According to Ms James, at Bergerac they have a “completely different model to Bordeaux” and there are no plans to change how Bergerac functions. She did not specify in what way it is different, but the airports are not comparable in size (one having 240,000 passengers last year, the other 4.7 million).

“Our routes with Ryanair will be stable so long as people keep on coming,” she added.

As to the airport’s viability, Ms James said Bergerac would produce a new report in 2025 on the economic benefits it brings to the department and region. 

The previous report in 2014 estimated the economic benefit to be around €154m that year based on the numbers of passenger visits.

“The airport is doing really well since Covid,” she said.

The cost of the running airport was estimated at €2m a year by Sud Ouest, for around 240,000 passengers each year.

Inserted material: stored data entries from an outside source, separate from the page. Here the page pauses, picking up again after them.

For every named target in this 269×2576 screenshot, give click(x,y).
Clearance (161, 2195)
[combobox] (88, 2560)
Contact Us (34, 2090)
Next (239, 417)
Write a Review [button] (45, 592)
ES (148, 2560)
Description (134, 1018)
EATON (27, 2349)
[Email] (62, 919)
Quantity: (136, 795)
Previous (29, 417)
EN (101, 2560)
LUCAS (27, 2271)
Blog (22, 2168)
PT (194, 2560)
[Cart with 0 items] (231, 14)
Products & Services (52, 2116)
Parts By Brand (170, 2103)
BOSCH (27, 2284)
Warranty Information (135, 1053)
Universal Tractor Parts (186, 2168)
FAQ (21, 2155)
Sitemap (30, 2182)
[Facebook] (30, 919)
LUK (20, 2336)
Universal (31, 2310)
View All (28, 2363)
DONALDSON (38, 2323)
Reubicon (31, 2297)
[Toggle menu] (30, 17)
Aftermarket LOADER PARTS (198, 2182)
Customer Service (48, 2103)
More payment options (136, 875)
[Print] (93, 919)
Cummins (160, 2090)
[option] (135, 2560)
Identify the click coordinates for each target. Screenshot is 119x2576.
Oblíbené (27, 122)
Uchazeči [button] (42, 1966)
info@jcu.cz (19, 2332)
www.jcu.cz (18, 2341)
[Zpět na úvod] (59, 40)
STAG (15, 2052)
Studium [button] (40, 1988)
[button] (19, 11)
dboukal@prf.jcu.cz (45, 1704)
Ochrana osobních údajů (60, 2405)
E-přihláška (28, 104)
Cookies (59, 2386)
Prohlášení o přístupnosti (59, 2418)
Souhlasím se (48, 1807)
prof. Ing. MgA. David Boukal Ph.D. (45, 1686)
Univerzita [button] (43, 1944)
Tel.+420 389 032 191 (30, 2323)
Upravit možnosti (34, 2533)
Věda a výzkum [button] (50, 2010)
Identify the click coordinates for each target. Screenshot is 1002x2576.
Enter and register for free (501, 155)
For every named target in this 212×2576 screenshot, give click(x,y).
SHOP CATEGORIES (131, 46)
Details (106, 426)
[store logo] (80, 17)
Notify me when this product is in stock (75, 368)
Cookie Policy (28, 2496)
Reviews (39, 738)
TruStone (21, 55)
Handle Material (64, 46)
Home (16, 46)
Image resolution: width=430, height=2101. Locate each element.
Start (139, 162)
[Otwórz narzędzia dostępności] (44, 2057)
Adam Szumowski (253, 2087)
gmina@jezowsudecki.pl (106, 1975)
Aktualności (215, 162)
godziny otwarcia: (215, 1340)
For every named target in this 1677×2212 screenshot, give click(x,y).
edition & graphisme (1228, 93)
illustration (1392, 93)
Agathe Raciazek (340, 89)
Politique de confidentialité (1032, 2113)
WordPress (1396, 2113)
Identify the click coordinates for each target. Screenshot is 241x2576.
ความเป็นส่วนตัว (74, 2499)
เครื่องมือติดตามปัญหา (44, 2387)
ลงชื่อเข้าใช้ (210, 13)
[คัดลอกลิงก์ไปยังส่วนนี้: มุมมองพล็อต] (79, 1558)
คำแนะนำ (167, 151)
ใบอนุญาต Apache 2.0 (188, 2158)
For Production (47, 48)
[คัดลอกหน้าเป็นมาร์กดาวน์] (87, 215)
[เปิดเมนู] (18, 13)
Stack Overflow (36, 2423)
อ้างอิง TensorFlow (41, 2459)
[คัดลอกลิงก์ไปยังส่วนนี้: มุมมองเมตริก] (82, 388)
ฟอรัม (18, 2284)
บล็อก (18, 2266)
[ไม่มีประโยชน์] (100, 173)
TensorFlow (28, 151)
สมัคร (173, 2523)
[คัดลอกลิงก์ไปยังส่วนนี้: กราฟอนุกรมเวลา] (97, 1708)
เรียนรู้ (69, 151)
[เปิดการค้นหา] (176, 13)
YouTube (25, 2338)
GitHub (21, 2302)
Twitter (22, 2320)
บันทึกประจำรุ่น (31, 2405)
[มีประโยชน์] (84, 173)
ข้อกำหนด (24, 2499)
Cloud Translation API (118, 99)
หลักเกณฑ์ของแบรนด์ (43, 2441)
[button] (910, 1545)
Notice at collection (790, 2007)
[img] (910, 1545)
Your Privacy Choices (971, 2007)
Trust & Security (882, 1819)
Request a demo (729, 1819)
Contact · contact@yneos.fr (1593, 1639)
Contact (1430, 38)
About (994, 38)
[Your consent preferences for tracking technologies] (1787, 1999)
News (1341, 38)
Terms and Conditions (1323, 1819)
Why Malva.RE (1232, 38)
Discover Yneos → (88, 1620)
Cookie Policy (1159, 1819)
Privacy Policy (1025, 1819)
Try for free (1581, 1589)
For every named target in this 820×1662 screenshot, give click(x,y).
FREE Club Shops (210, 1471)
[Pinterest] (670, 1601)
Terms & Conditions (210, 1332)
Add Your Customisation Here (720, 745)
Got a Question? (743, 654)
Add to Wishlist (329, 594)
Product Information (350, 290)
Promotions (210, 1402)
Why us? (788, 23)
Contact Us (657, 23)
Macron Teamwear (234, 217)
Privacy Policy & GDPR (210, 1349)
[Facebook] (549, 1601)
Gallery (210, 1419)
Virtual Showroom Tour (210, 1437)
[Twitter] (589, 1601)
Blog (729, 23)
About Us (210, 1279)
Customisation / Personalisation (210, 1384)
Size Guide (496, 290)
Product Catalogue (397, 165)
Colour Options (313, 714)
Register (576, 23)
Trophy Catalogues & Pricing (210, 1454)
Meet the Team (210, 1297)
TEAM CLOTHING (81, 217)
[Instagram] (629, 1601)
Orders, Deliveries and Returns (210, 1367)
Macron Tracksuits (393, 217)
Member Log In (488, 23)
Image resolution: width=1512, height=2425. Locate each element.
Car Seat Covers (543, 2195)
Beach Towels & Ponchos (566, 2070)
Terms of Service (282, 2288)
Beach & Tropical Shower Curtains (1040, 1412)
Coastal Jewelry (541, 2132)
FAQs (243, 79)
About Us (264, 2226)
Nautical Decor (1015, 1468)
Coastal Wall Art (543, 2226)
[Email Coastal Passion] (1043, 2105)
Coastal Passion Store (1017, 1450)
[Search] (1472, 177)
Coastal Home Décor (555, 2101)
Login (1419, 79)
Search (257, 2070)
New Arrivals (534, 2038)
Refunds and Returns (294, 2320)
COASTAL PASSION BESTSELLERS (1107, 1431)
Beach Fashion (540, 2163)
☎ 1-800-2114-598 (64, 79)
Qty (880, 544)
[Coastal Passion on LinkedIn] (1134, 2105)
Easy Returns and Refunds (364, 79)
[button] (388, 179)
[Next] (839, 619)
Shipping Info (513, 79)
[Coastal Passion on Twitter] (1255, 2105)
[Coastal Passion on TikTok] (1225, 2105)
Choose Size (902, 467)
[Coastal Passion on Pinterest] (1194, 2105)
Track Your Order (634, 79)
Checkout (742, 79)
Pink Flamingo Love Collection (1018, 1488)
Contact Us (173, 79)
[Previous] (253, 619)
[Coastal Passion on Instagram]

However, Nicolas Paulis­sen of airports trade body the Union des Aéroports Français, told The Connexion in 2023 that subsidised airports should not be seen as a problem.

Read more: Regional French airports under threat as auditors question value 

“It is not news to us that many airports are in deficit but many councils see it as a public service.

“Swimming pools are unprofitable and financed by pub­lic funds. Why not airports? The main thing is to run them well and try to avoid high subsidies.”